Jesus Andre brevity is needed here.What you meant to say was said better by the president… Who ran away from what he said throughout the campaign.So let me……THEY DIDNT BUILD THAT is what you meant to say.A progressive line if ever I heard one.Im glad to know some progressives still stand up for such…um..theories.If Obama would of done that he would now be private citizen Obama.So how do you feel about his duplicity?
We are partially to blame for everything bad going on here and abroad. We are being abused but most of us are oblivious to just how we suffer in this ‘1 percenter’s’ game while supporting it at the same time! Our corporations couldn’t reap outrageous profits from world slavery if we weren’t buying their products. Our government filled with crooked politicians couldn’t make those same corporate owners and exec richer with wars if we weren’t eager to believe their lies and allow our taxes and children to join into the expensive profit generating war machine. Our corporations are making the world sick and charging the world for the deadly medicines they throw together. Our corporations are owned and controlled by the richest sociopaths in the world and they use our tax wealth to throw together their choices for surrogate politicians and government officials, military leaders, and policing agency/judicial leaders to do their bidding. We are partly responsible for our own demise, but the real culprits have their knees on our necks and many of us don’t even realize it! They can be just as ruthless with us as they are with third world naions if need be! Those who are ‘world-aware’ and would like to end this madness will be in fear of having those powerful psychopaths single them out like ‘common criminals’ or whatever!

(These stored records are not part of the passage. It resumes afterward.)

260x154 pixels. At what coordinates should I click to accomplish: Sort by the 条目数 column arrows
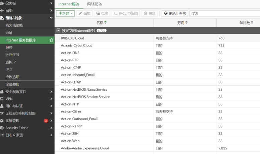252,23
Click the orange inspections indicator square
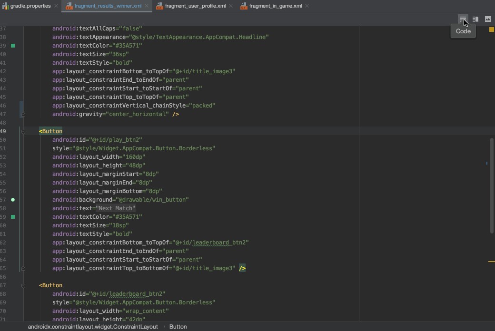 coord(491,29)
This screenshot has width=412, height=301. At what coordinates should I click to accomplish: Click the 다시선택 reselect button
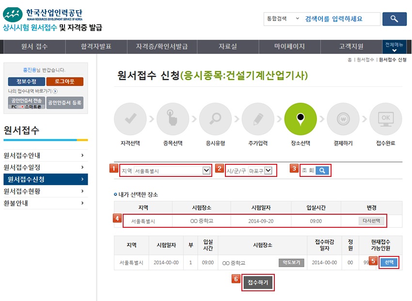[x=372, y=221]
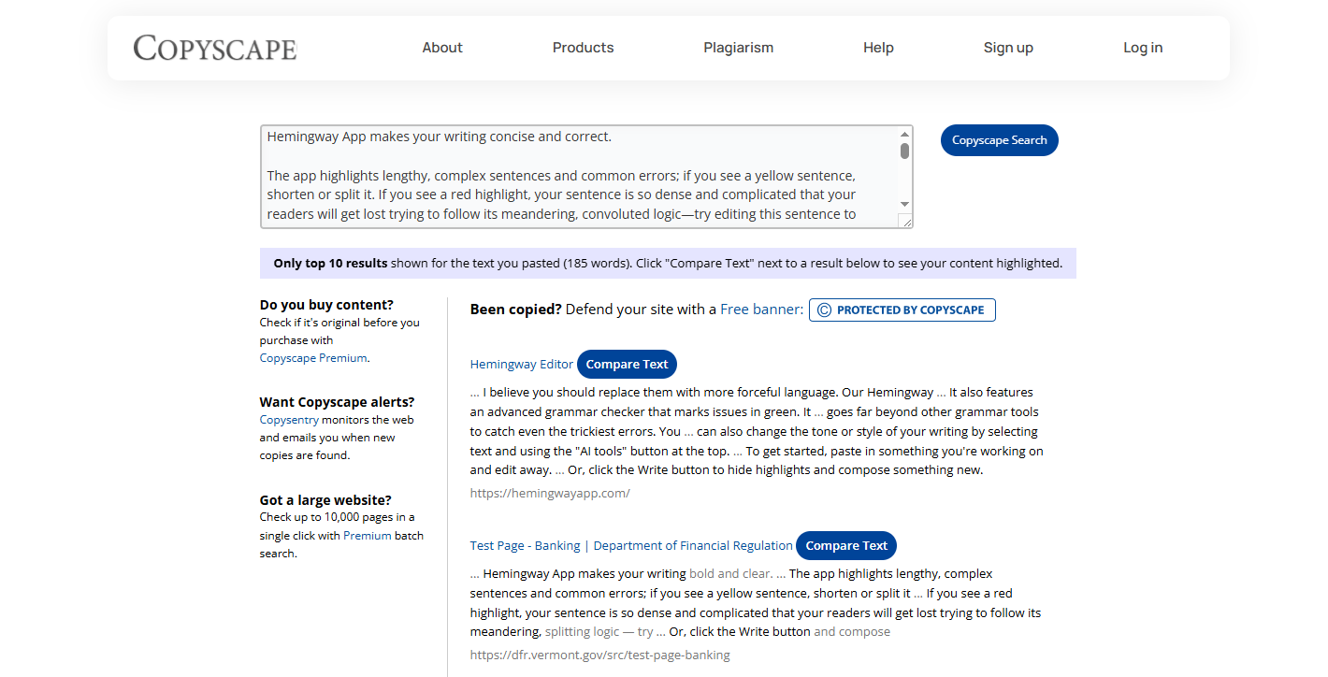Image resolution: width=1328 pixels, height=677 pixels.
Task: Click Log in
Action: pyautogui.click(x=1142, y=47)
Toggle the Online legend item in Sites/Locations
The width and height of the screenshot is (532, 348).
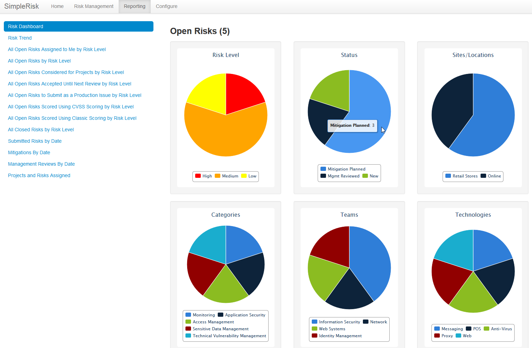coord(491,176)
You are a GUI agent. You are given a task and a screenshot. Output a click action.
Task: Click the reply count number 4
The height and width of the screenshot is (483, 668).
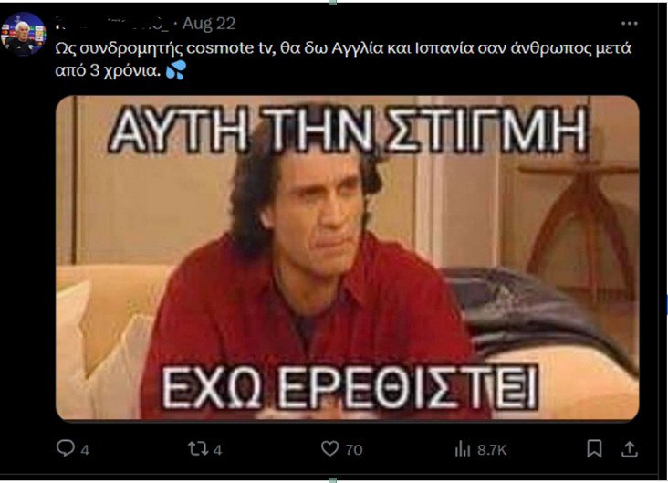[x=85, y=450]
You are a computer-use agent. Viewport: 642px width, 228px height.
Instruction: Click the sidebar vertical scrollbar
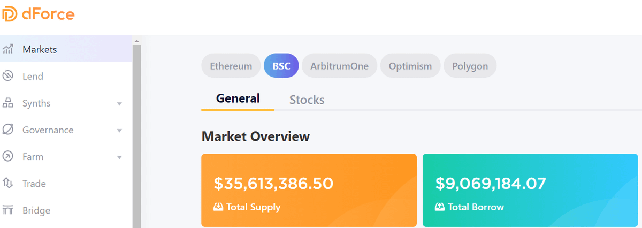coord(136,134)
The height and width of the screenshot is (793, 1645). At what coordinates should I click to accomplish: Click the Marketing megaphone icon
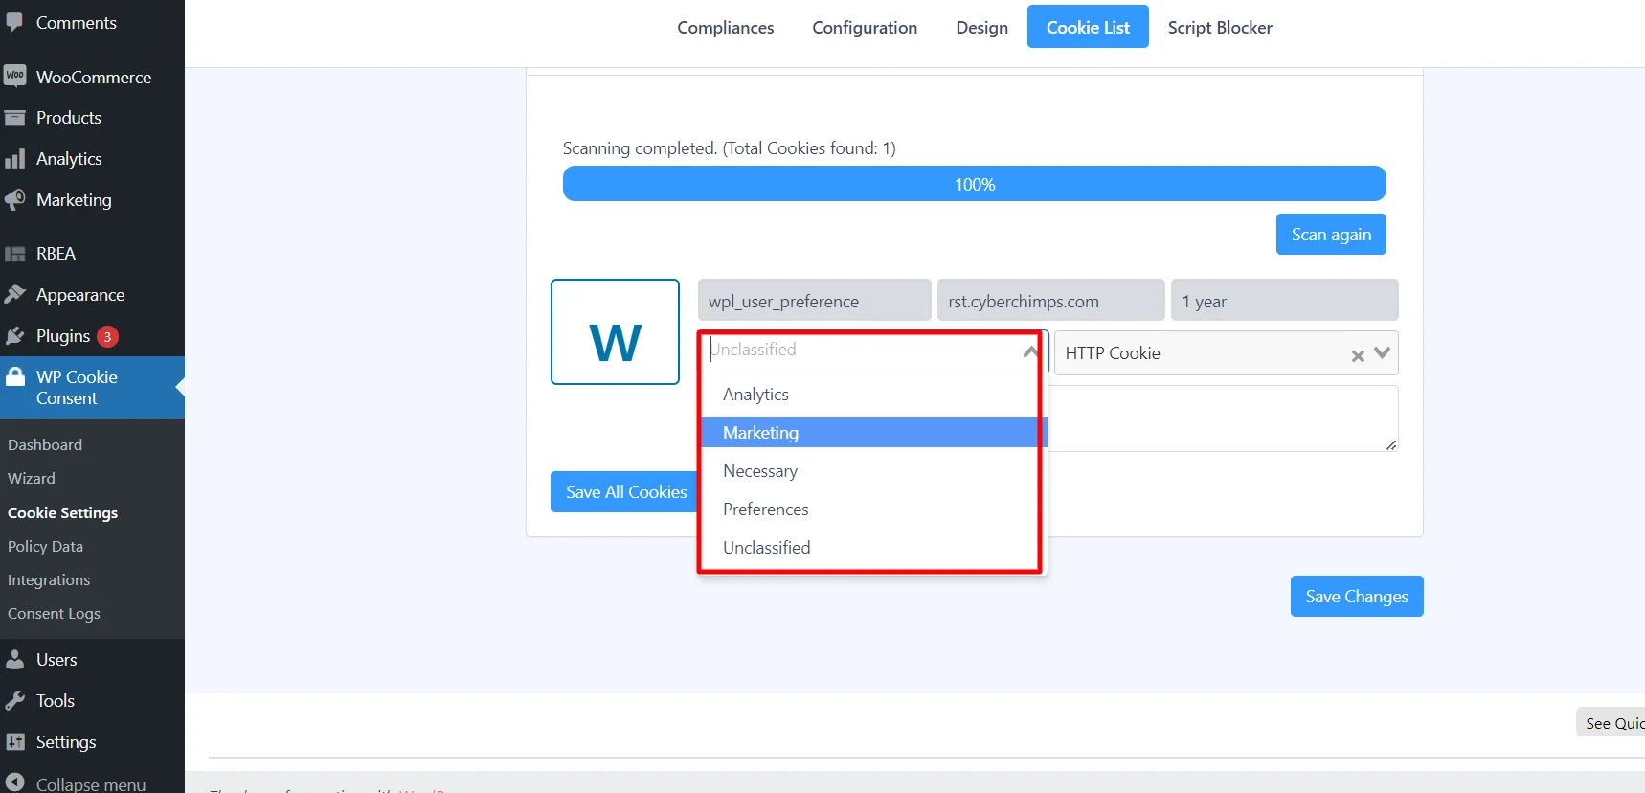14,200
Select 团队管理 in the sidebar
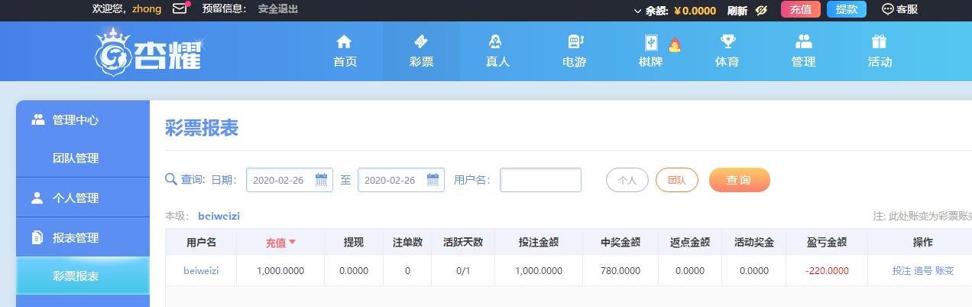 point(76,158)
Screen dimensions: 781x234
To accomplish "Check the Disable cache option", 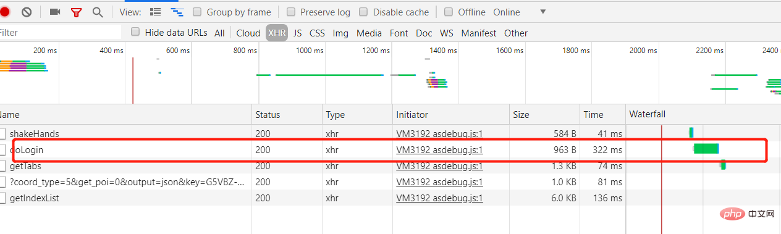I will 363,12.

Finally these uber-wealthy sociopaths who secretly rule over our’s and other governments, are so mentally deranged that they will have their way at the expense of our lives! Many of us cannot think and/or see outside of this ‘box’ the elite 1% has brainwashed us into, so as long as the ‘masses’ stay ignorant and/or complacent, the tyrants are satisfied to just tear at the welfare, and wellbeing of our societies bit by bit, division by division, psychosocially, and agressively!

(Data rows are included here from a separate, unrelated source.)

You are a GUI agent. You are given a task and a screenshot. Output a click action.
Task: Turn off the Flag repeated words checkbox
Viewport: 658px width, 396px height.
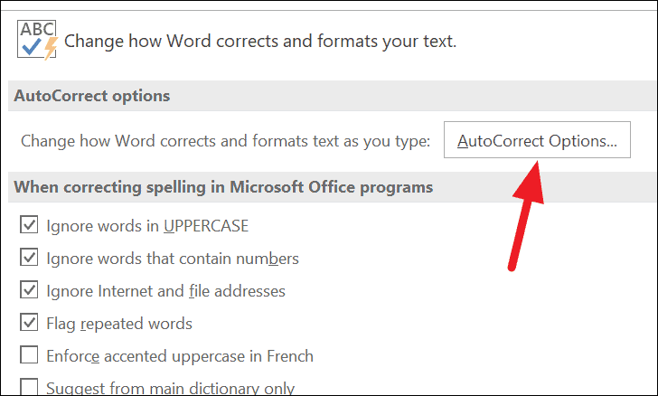pyautogui.click(x=29, y=322)
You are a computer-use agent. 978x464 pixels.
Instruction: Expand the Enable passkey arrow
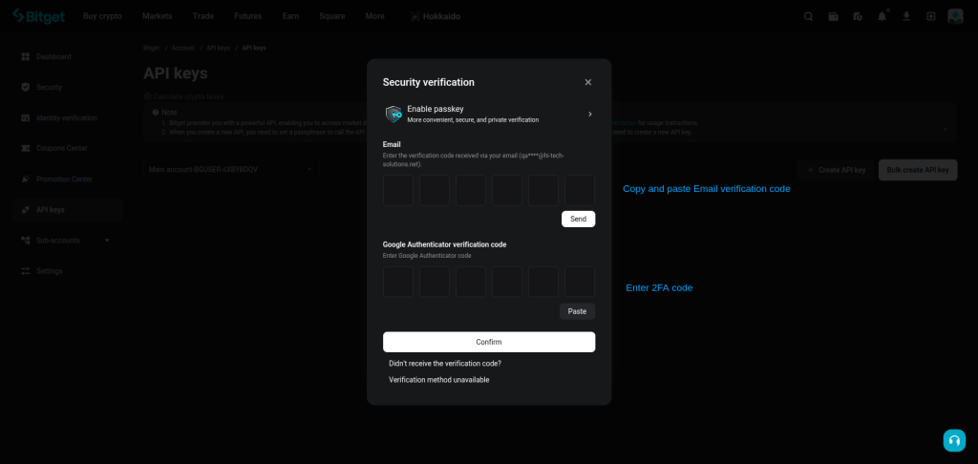589,114
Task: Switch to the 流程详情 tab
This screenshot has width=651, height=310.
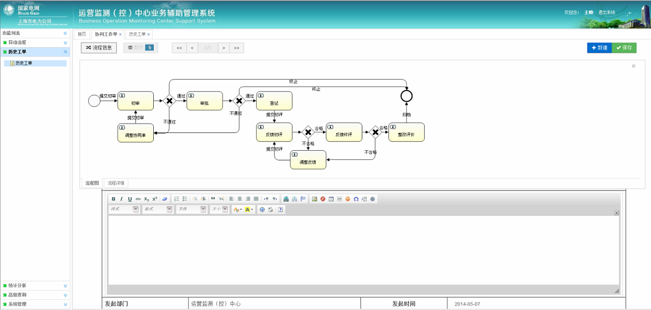Action: coord(116,183)
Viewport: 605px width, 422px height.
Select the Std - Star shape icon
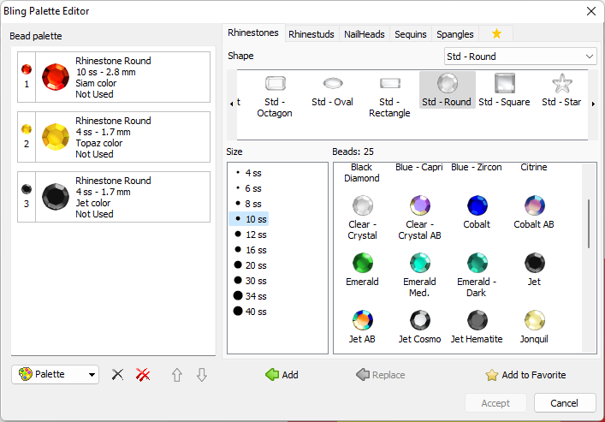coord(562,84)
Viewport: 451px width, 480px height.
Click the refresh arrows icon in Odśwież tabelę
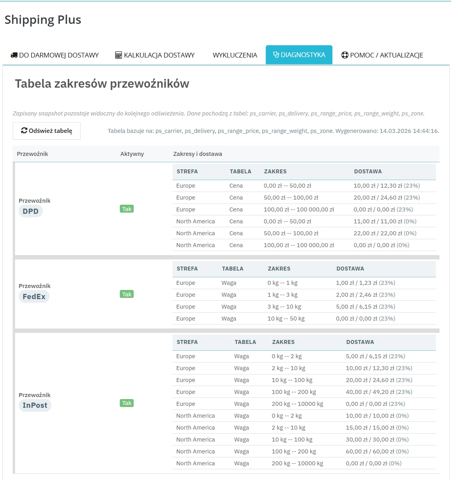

Even the drug epidemic Americans proliferate which creates death and destruction in many countries, and slave-like incarceration here is created by these 1% elite and they refuse to allow maijuana to be free here in order to profit from the harder drugs that are more difficult to manufacture. Many wealthy and working ‘American’ cocaine and heroin users do not realize how they contribute to drug-sales enfluenced mass murder and genocide! We are also partially to blame for the hellified condition of our world, but most of us are too self-absorbed and ignorant (among other things) to realize it.